* TASK TO COMPLETE
Beginning at the line that mentions "Instruction: Click the", retype the rest of the records below exactly. Pictures are not part of the copy.

(Screenshot grounding data)
+ + +

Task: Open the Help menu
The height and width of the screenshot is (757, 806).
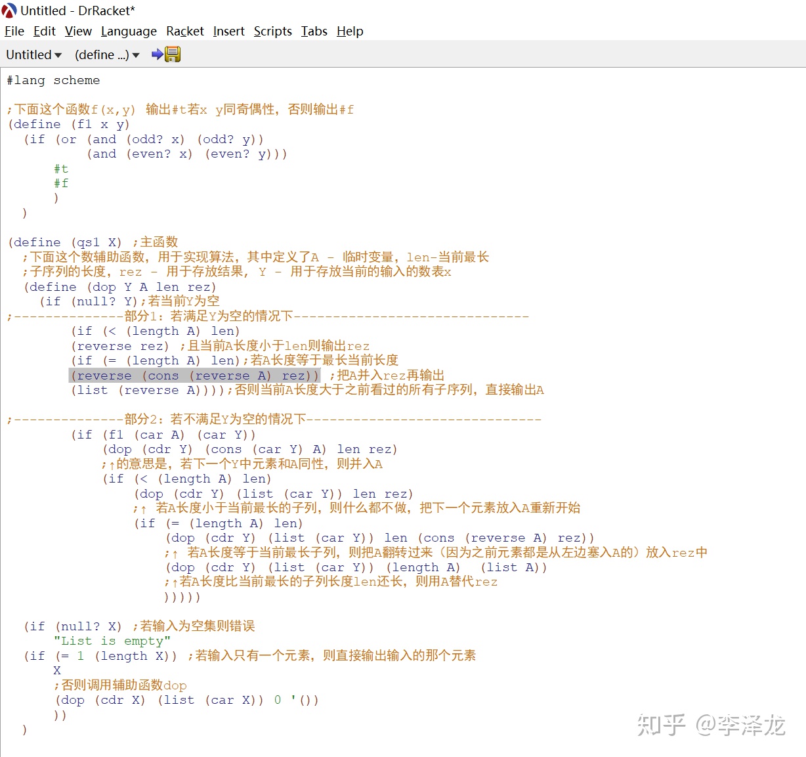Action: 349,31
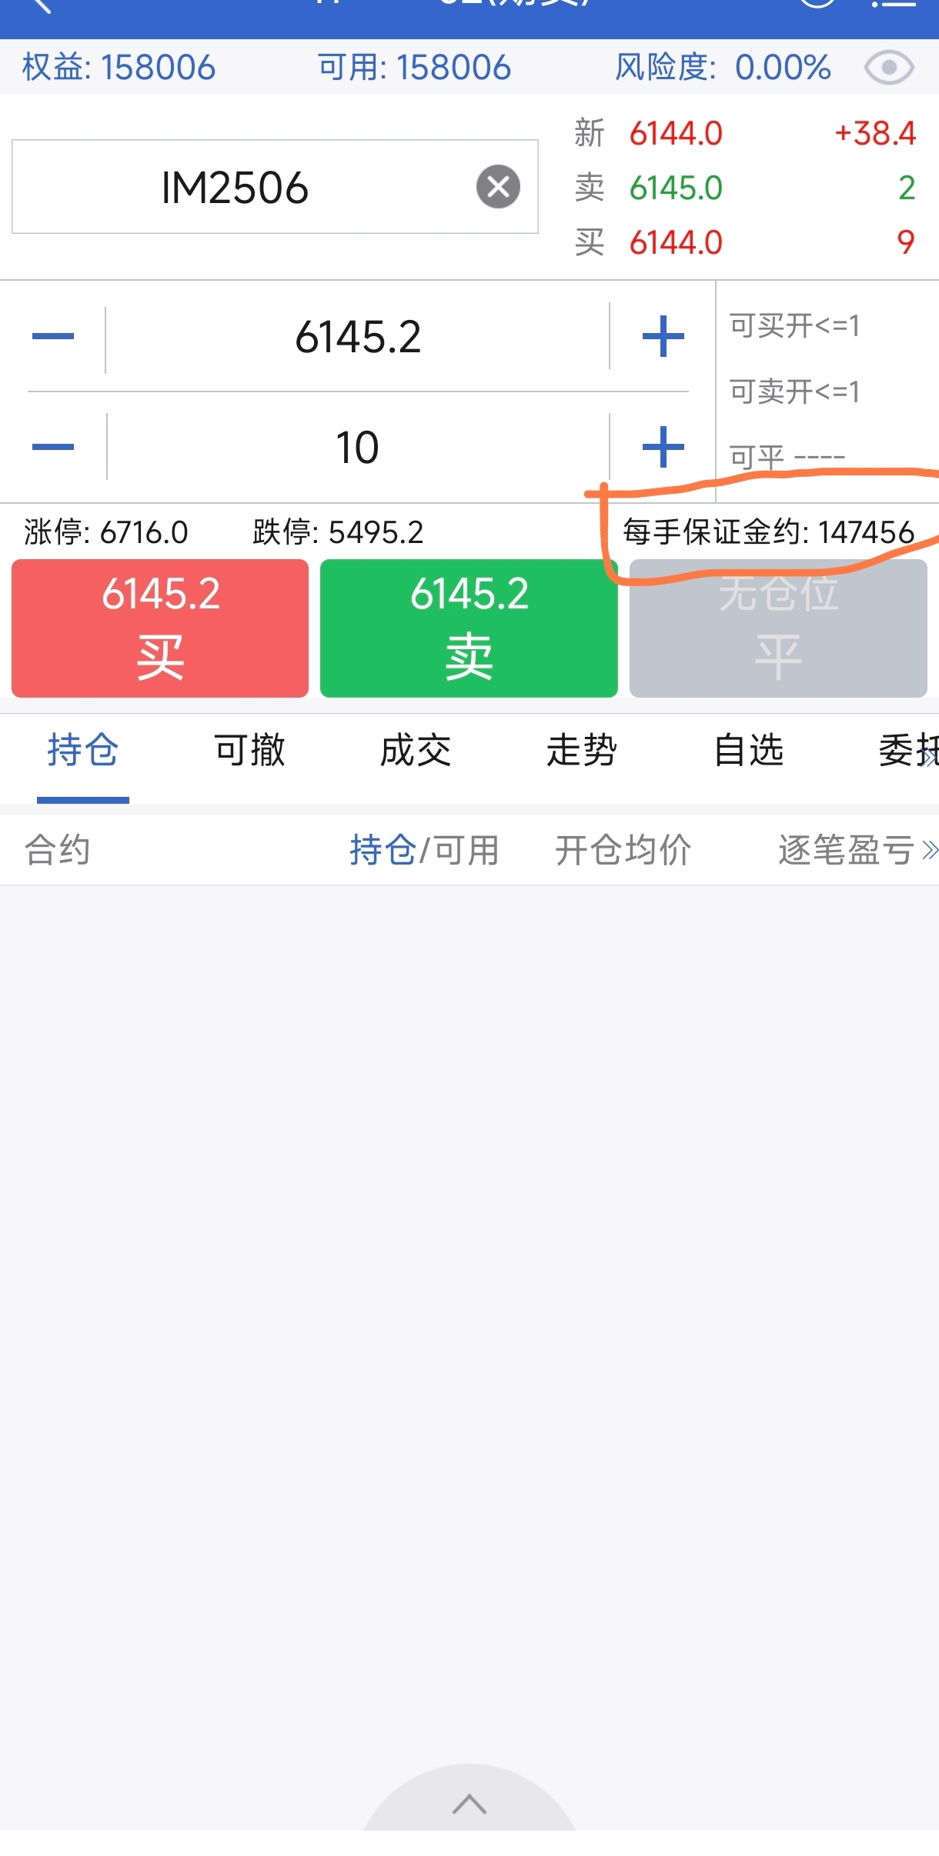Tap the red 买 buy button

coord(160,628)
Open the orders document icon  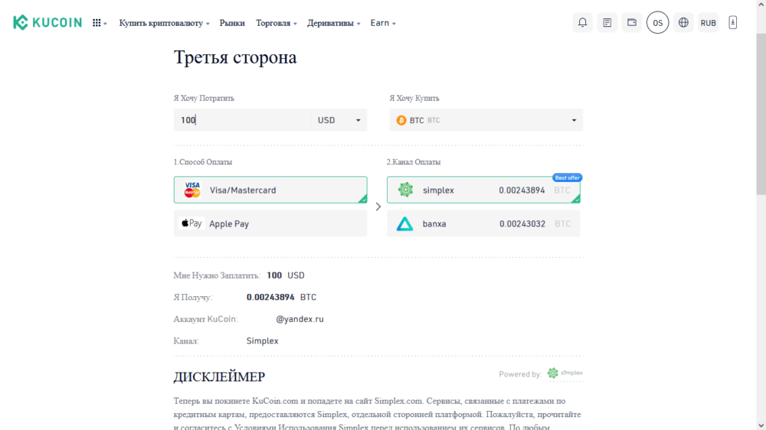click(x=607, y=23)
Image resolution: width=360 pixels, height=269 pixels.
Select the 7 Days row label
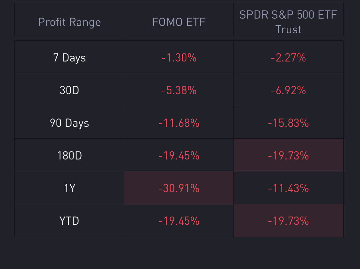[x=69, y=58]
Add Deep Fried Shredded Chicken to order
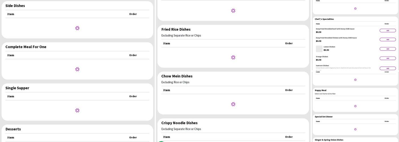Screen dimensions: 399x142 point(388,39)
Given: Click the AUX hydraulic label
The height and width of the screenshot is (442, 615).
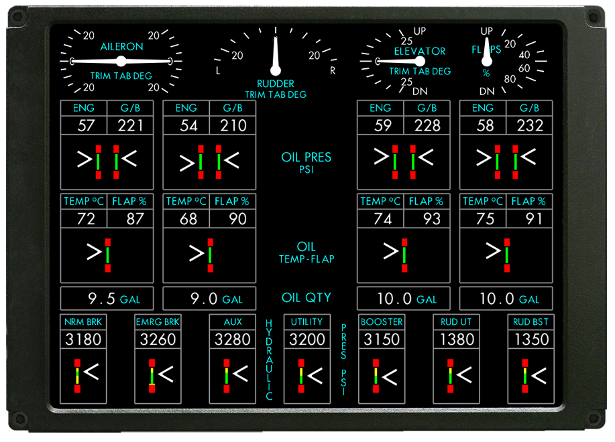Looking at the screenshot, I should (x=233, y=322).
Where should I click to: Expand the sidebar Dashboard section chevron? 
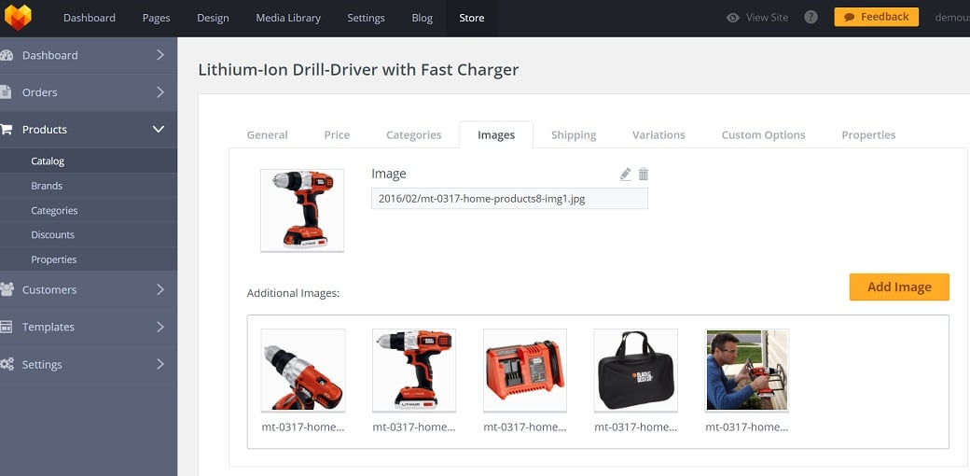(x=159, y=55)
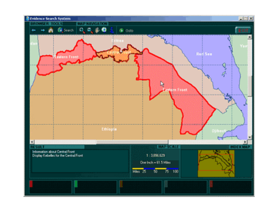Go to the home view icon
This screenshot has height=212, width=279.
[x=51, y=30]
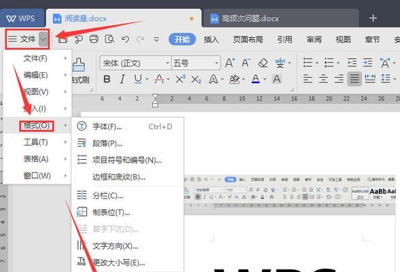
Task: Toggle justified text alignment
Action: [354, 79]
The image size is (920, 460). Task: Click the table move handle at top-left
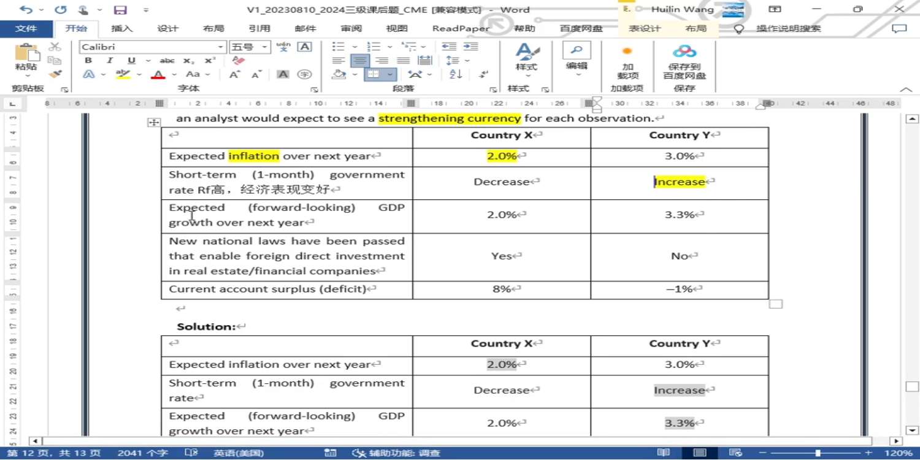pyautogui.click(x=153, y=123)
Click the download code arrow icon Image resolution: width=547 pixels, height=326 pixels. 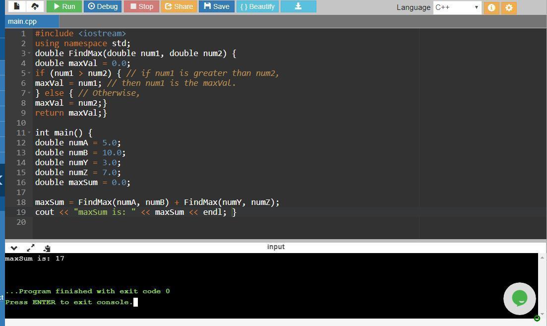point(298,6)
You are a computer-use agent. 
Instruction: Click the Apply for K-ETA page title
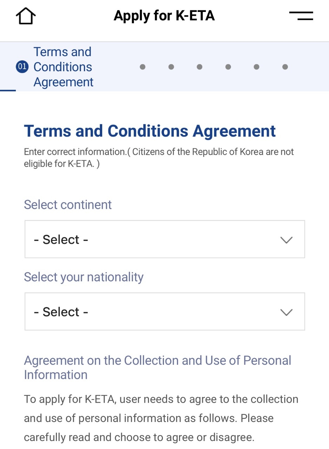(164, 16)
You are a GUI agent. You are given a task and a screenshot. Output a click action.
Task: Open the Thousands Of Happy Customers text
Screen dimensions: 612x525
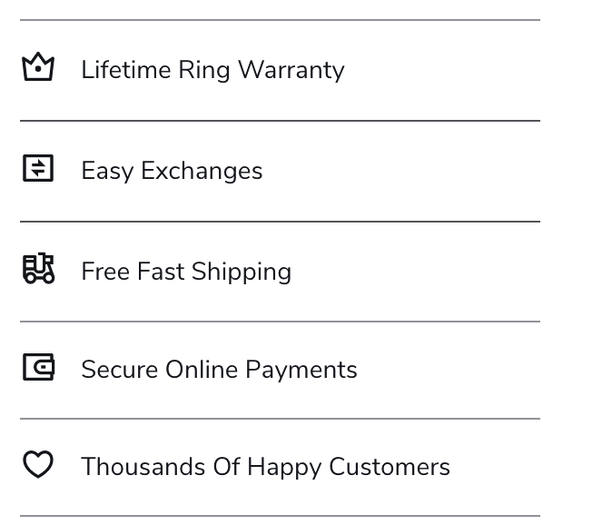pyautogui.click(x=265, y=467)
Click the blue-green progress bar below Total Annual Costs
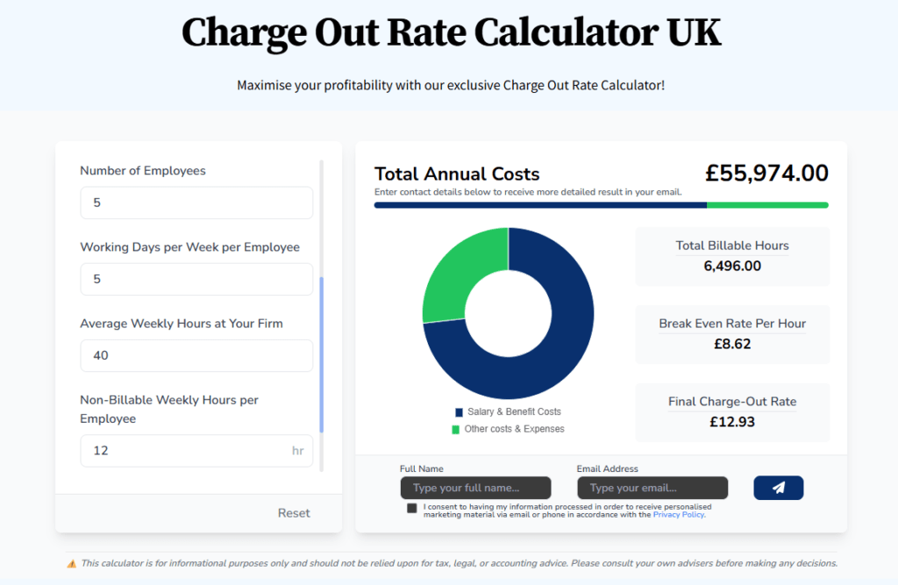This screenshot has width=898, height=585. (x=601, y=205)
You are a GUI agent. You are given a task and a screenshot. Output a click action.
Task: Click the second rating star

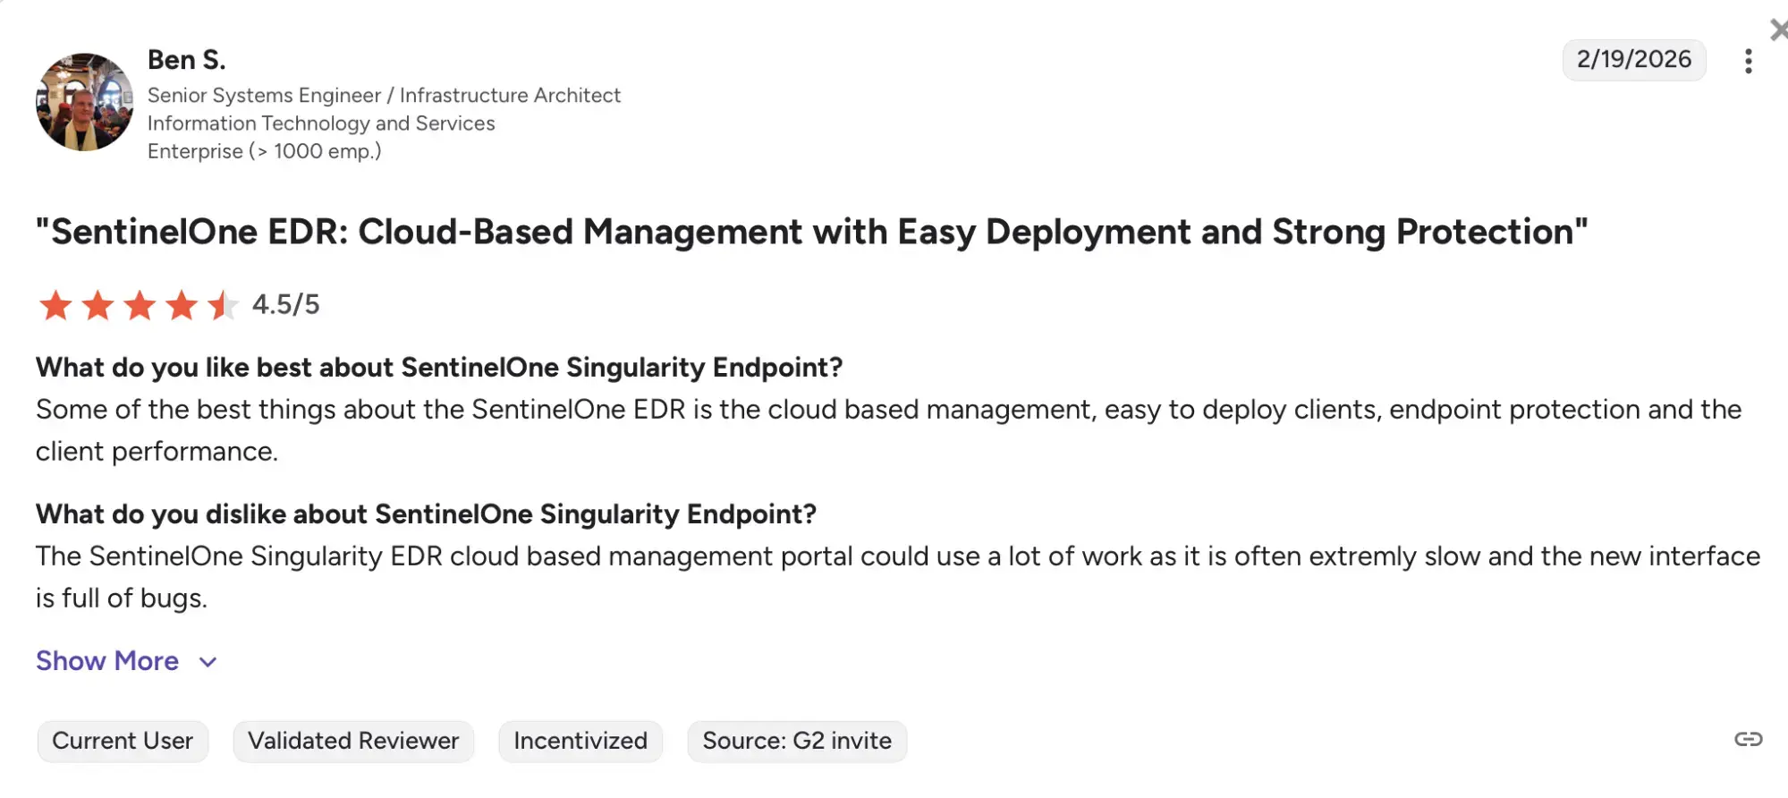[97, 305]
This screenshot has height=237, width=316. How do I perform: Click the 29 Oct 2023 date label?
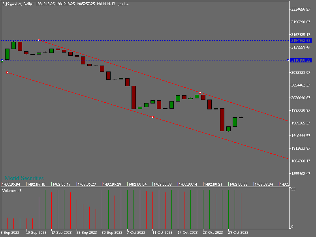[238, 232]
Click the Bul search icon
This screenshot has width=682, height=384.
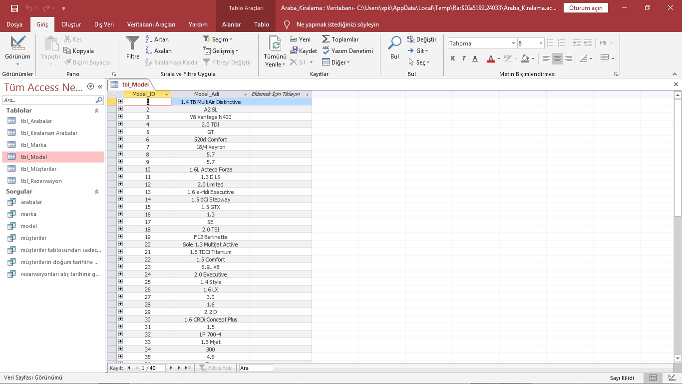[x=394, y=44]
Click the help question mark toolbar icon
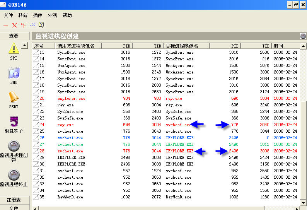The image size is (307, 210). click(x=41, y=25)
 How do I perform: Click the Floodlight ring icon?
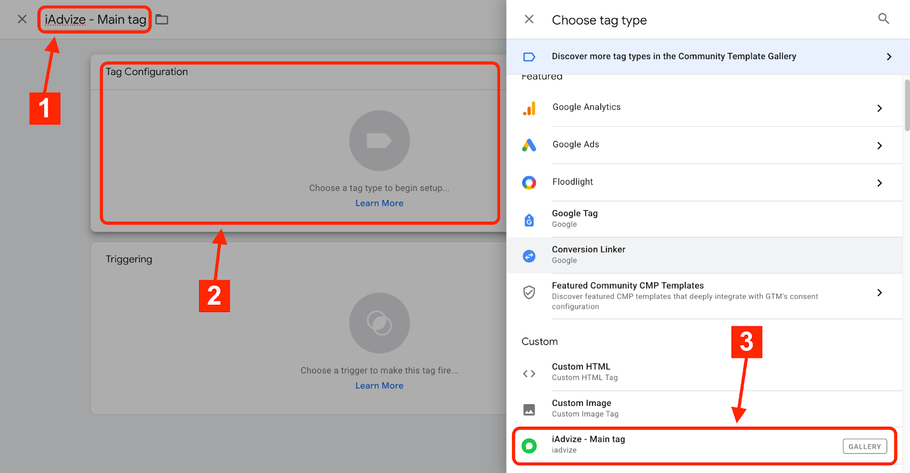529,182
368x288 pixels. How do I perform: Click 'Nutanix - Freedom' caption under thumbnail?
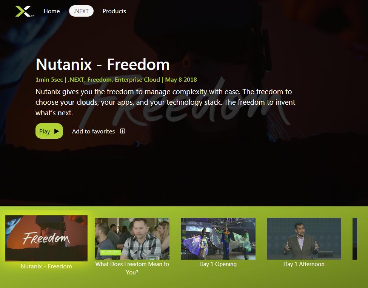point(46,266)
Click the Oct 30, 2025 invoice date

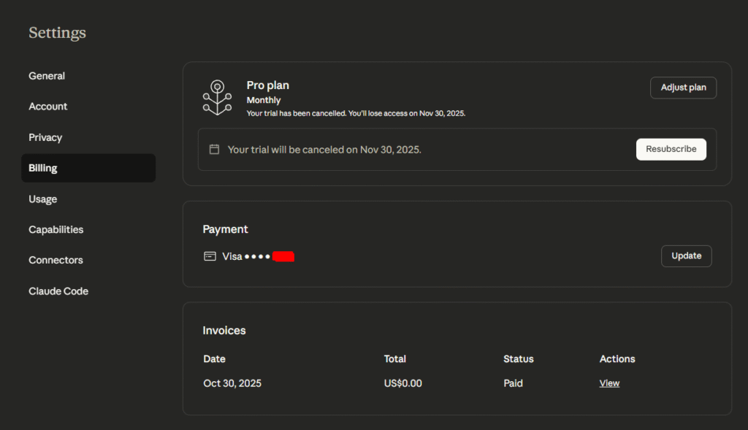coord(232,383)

+ + +

* ANSWER BELOW
Instruction: Click the Apply for K-ETA page title
(164, 16)
You are a GUI agent. You are given a task and a screenshot. Output a click action.
Task: Open the Thousands Of Happy Customers text
Screen dimensions: 612x525
pyautogui.click(x=265, y=467)
Click the blue-green progress bar below Total Annual Costs
This screenshot has width=898, height=585. (x=601, y=205)
You are a GUI agent. You are given a task and a screenshot. Output a click action.
Task: Click the second rating star

[97, 305]
This screenshot has height=237, width=316. How do I perform: Click the 29 Oct 2023 date label?
[238, 232]
Click the Bul search icon
This screenshot has width=682, height=384.
[x=394, y=44]
Click the help question mark toolbar icon
The image size is (307, 210). click(x=41, y=25)
 How do I perform: Click the Floodlight ring icon?
529,182
368x288 pixels. How do I perform: Click 'Nutanix - Freedom' caption under thumbnail?
point(46,266)
Click the Oct 30, 2025 invoice date

coord(232,383)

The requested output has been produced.